- DATASET CONTENT -
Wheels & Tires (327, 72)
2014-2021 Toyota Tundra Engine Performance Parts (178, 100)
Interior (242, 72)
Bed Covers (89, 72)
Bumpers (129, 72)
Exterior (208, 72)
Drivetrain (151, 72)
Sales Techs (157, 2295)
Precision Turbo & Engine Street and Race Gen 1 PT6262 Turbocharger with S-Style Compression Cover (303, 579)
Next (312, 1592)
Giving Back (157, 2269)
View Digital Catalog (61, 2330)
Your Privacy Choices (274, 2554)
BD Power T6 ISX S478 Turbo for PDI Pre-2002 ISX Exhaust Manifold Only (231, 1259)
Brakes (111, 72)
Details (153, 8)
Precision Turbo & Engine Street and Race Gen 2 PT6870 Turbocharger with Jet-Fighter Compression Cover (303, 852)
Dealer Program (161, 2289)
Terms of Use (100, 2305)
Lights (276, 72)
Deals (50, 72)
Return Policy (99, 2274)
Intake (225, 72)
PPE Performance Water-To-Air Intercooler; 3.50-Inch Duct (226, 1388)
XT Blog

- WHAT YOU HAVE TO DO -
Copy exactly, and only, the lines from the one containing "Lights (276, 72)" through the last line of the listing.

- REPLY TO THE EXERCISE -
Lights (276, 72)
Deals (50, 72)
Return Policy (99, 2274)
Intake (225, 72)
PPE Performance Water-To-Air Intercooler; 3.50-Inch Duct (226, 1388)
XT Blog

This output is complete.